I don’t really get the logic, just use a good search engine in the first place ?


I'm saying that DDG can be "good enough", and that not having to click around on a results page can save you time if you know what you're doing.

I understand that for some people that's not enough of a time savings to make a difference, but I know DDG well enough to be able to `!` things and almost always immediately get to a successful result. I treat it as an extension of my brain at this point.


The logic is when you made DDG your default search for the address bar. Then it becomes the zero-stop jump off point for all the other search engines they have !bang syntax for (which are thousands, I think).

I used to configure those as search keywords in Firefox (and before, Opera), which do roughly the same without the exclamation point. But on a new browser, even just configuring your favourite top 5 searches is a lot of hassle compared to just setting DDG as the default search and using their bangs.
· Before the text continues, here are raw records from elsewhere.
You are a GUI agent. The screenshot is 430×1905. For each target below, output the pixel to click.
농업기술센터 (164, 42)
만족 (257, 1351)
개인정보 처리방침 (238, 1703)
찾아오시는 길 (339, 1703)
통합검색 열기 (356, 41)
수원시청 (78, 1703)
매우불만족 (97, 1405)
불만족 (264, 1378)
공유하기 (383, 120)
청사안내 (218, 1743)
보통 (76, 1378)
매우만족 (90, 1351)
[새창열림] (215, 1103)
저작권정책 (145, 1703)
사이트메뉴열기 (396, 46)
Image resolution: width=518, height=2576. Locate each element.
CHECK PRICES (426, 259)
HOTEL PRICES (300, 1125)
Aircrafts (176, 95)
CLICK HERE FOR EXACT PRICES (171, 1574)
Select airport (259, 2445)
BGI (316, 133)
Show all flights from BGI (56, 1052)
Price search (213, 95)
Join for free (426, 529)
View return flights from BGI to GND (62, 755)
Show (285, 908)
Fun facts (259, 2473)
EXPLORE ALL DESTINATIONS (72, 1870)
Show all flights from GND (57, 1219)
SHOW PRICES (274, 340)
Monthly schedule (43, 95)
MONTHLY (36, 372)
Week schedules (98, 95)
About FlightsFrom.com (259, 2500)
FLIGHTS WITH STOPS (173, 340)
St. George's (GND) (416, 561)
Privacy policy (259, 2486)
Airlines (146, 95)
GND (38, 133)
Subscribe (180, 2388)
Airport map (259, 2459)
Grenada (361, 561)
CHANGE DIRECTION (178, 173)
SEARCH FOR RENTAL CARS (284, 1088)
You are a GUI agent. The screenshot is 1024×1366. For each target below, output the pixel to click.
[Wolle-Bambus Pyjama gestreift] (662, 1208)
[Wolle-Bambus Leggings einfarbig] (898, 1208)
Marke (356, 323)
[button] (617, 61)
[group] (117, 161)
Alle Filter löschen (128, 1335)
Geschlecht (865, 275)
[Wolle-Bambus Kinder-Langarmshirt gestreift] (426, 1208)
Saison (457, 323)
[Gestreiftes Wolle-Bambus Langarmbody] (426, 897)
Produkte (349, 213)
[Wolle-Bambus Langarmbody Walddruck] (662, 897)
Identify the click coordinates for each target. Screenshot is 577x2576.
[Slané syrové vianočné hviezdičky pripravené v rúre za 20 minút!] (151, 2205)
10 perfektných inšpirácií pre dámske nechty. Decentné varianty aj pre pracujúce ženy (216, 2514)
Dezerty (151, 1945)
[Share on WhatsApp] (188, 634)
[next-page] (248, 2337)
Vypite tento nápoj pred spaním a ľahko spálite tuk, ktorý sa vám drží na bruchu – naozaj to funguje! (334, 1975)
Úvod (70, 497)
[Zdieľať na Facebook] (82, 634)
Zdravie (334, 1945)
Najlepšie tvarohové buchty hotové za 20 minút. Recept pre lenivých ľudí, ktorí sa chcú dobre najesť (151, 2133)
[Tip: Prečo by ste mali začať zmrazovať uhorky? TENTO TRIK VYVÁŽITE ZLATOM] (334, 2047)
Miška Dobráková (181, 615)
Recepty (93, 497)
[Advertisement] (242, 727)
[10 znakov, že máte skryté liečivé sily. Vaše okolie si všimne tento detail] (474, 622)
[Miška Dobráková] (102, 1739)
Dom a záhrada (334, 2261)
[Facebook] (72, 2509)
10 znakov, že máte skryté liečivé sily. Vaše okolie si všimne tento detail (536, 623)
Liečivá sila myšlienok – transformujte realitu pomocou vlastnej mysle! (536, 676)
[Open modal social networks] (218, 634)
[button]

It's for when the good search engine is the site's own page.

If I'm working on python and numpy and I want to look up `argsort`, I know I want to search the numpy page, so !numpy argsort takes me right there.

Any kind of web dev is !mdn whatever and I don't have to scroll through a dozen BS tutorials, I just get the specs.


The !bang feature I use the most is !w for wikipedia, however I don't use wikipedia enough to justify making it my default search engine on the nav bar.


Your browser can assign keywords to custom search engines so you could just type "wiki blah" to see Wikipedia or "jira 123" to load a specific ticket.


What does a viable alternative look like?

I've been using Bing for the past few months; it's not great or terrible but is it "viable" enough for people to shift to over time? Or is it not viable because it's backed by a major corporation?

I'm sure there are search quirks with each engine but I've seen issues with Google too and yet it's the "devil we know" ... so people unconsciously work around them.


I've used Bing for years now. The only time I go back to Google is if I'm searching for something super specific (normally programming related). Bing takes care of most of my search needs.


I wonder if this is due to google possibly ignoring the robot.txt and Bing (which powers DDG) accepting Linkedin's request? https://www.linkedin.com/robots.txt


I've been using DDG almost exclusively & find it's results to be better than Google's with the exception of local businesses & maps. Google still has an advantage there.


Neither DDG or Google return any LinkedIn results for me unless I also add LinkedIn to the search, in which case I get the same results for both search engines.

Google knows what you want before you even ask. You might find that convenient, I find it unsettling.